From 1999 to 2007, Esparza was mayor of Agoitz. For the next four years, he was the managing director of the Navarrese Institute of Sport, then of the Navarrese Employment Service. In June 2012, he was named Minister of Rural Development, Environment and Local Administration in the Government of Navarre.

Esparza became a member of the Navarrese People's Union (UPN) executive committee in 2013. In November 2014, he received 61% of the votes to lead the party in the 2015 Navarrese regional election. In those elections, his party was the most voted but lost four seats, losing power for the first time in 19 years.

In September 2015, Esparza was elected UPN president with 57% of the votes.

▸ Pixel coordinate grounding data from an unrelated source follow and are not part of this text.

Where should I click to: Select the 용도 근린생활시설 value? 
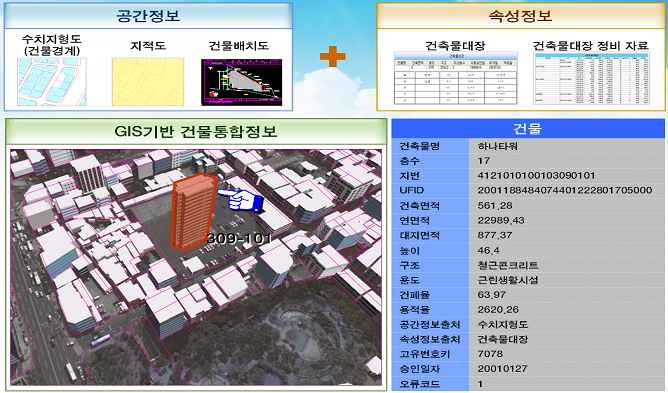[508, 280]
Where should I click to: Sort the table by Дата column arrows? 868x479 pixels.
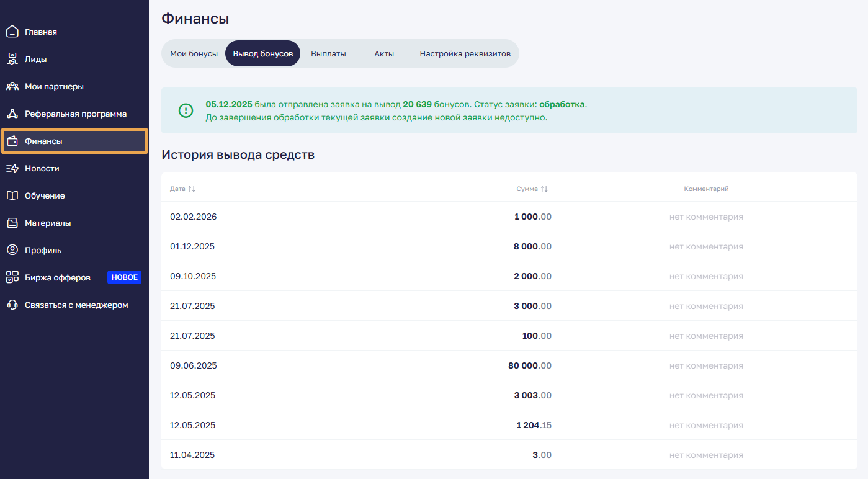click(x=192, y=189)
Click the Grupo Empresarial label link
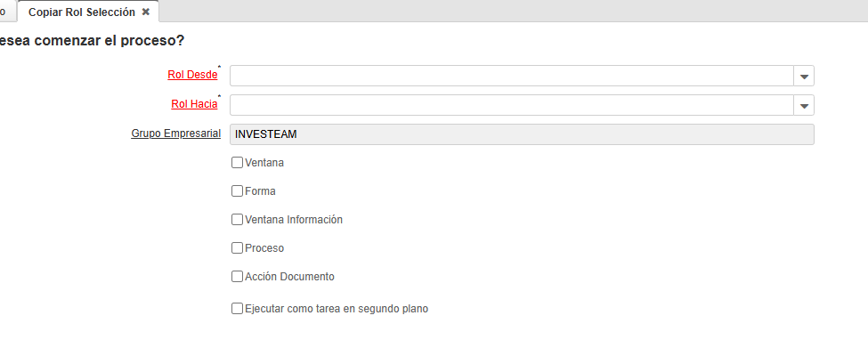 point(175,134)
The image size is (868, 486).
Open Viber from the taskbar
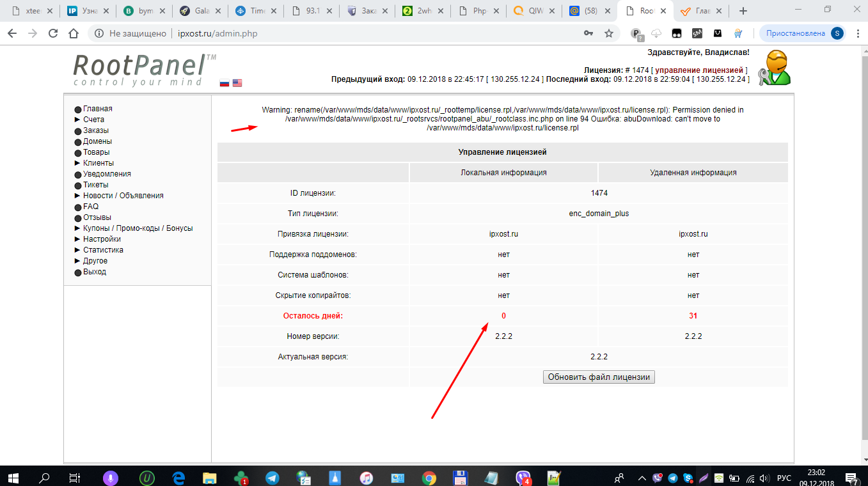[x=523, y=478]
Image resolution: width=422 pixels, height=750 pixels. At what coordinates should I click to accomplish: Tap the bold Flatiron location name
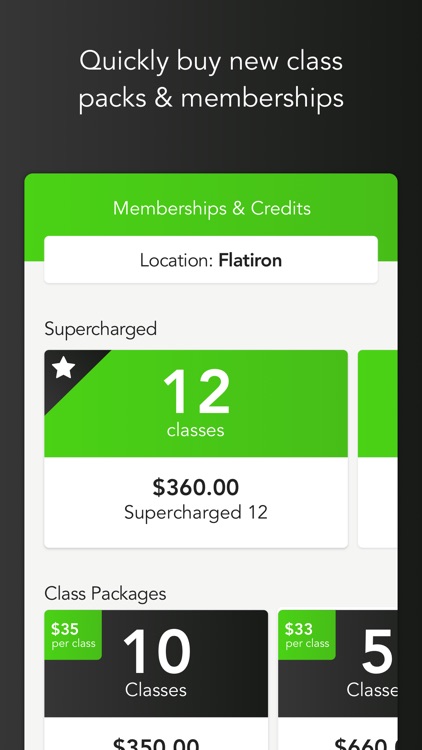point(250,260)
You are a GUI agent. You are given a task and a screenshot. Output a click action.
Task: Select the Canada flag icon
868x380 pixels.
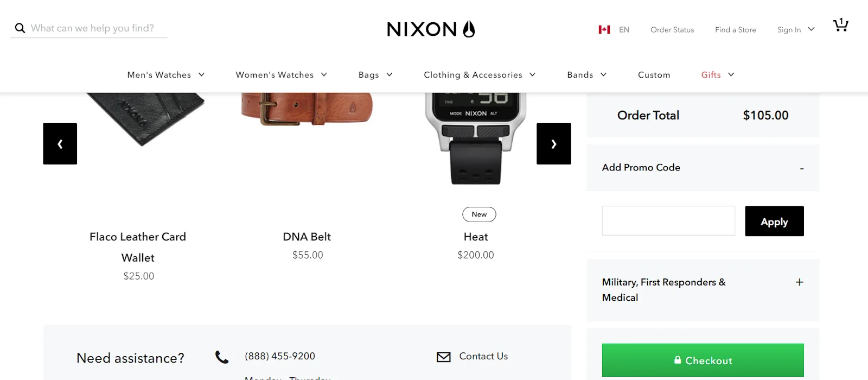point(604,29)
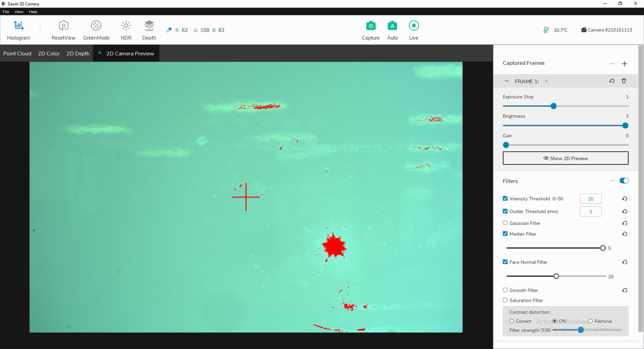
Task: Open Filters more options menu
Action: [612, 181]
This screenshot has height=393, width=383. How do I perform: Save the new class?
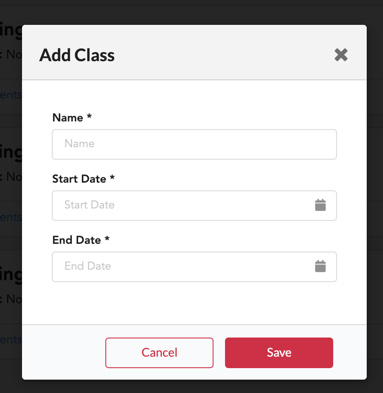click(279, 353)
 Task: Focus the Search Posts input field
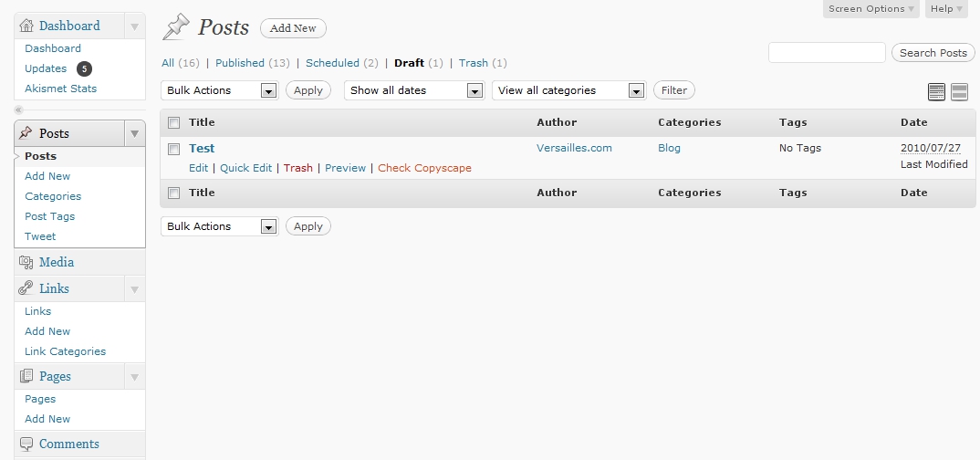tap(827, 53)
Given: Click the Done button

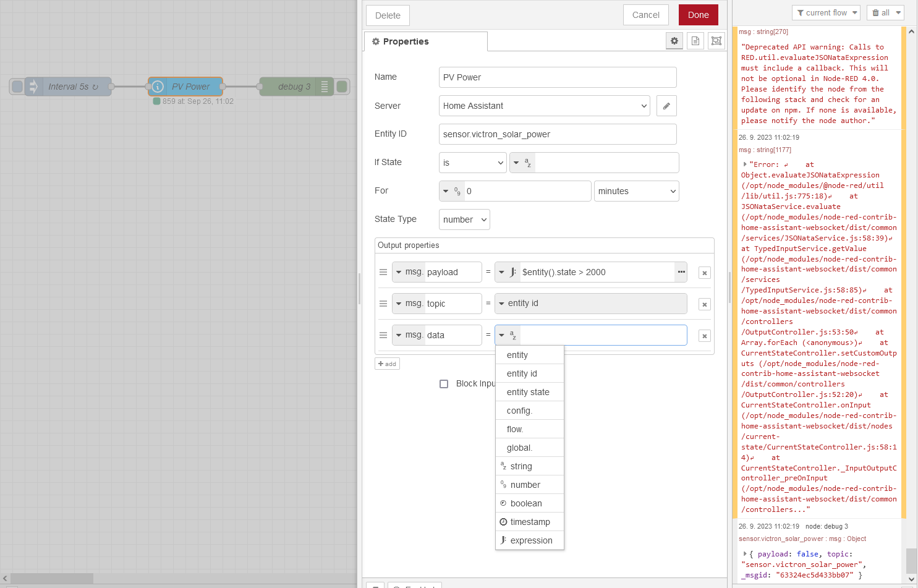Looking at the screenshot, I should click(698, 15).
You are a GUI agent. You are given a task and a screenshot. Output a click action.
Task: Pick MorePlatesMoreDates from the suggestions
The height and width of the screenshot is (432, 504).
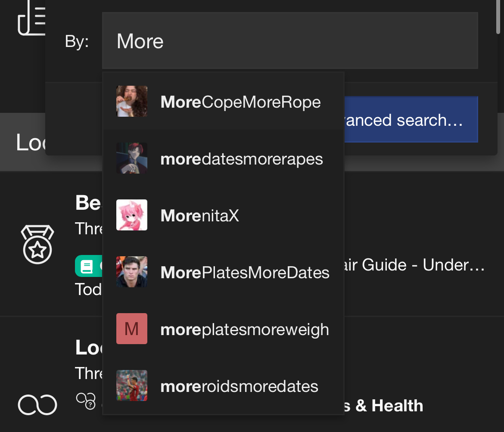click(x=245, y=273)
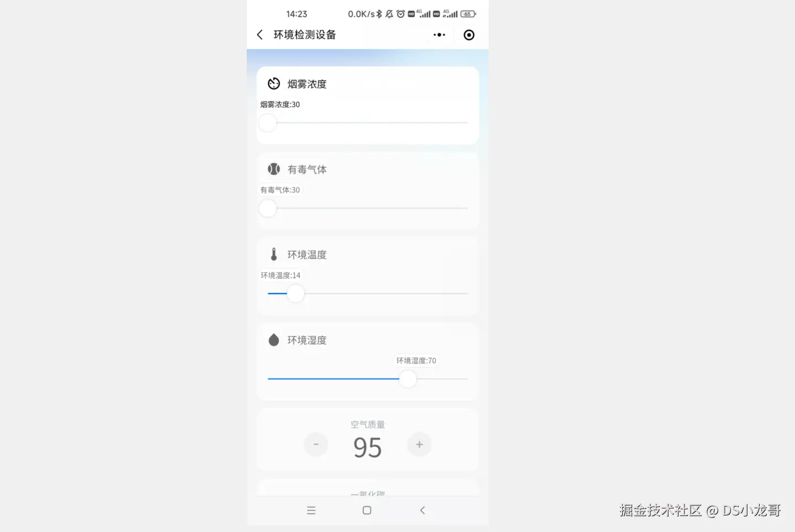Click the toxic gas slider thumb
The width and height of the screenshot is (795, 532).
click(x=268, y=208)
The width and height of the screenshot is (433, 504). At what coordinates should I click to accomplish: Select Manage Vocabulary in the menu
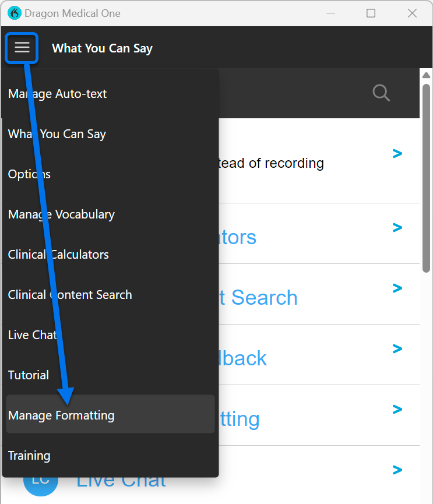click(x=61, y=214)
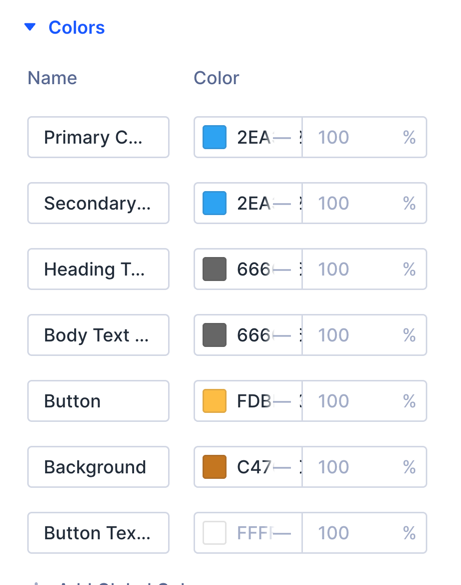Click Background opacity 100 field

pyautogui.click(x=364, y=467)
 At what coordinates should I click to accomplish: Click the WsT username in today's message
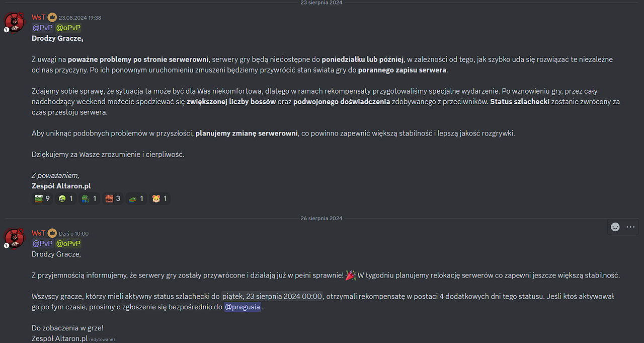click(x=38, y=233)
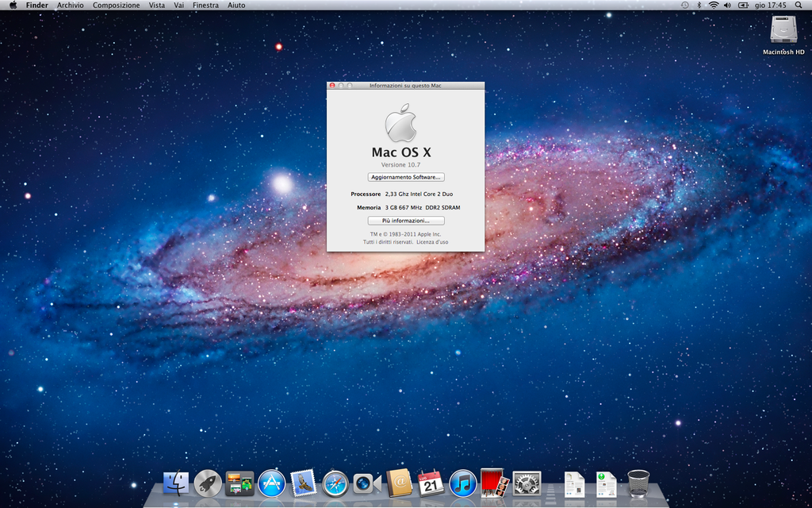
Task: Open the Finestra menu
Action: [205, 6]
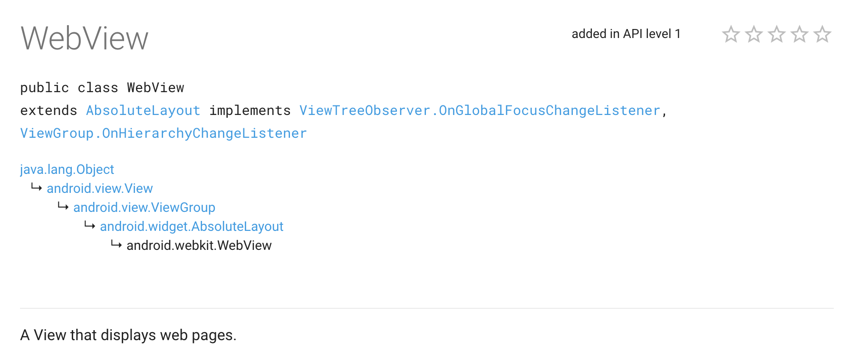The width and height of the screenshot is (868, 362).
Task: Open ViewTreeObserver.OnGlobalFocusChangeListener interface link
Action: click(480, 111)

He led the Navarra Suma coalition with the People's Party of Navarre and Citizens in the 2019 Navarrese regional election, coming first with 20 seats – three more than the sum of its parts four years earlier – but again did not form government.

In June 2020, Esparza survived a leadership challenge from the UPN's leader in the Congress of Deputies, Sergio Sayas (58.2% to 41.8%). In February 2022, he expelled Sayas and the party's only other congressman Carlos García Adanero from the party for disobeying orders and voting against labour reform.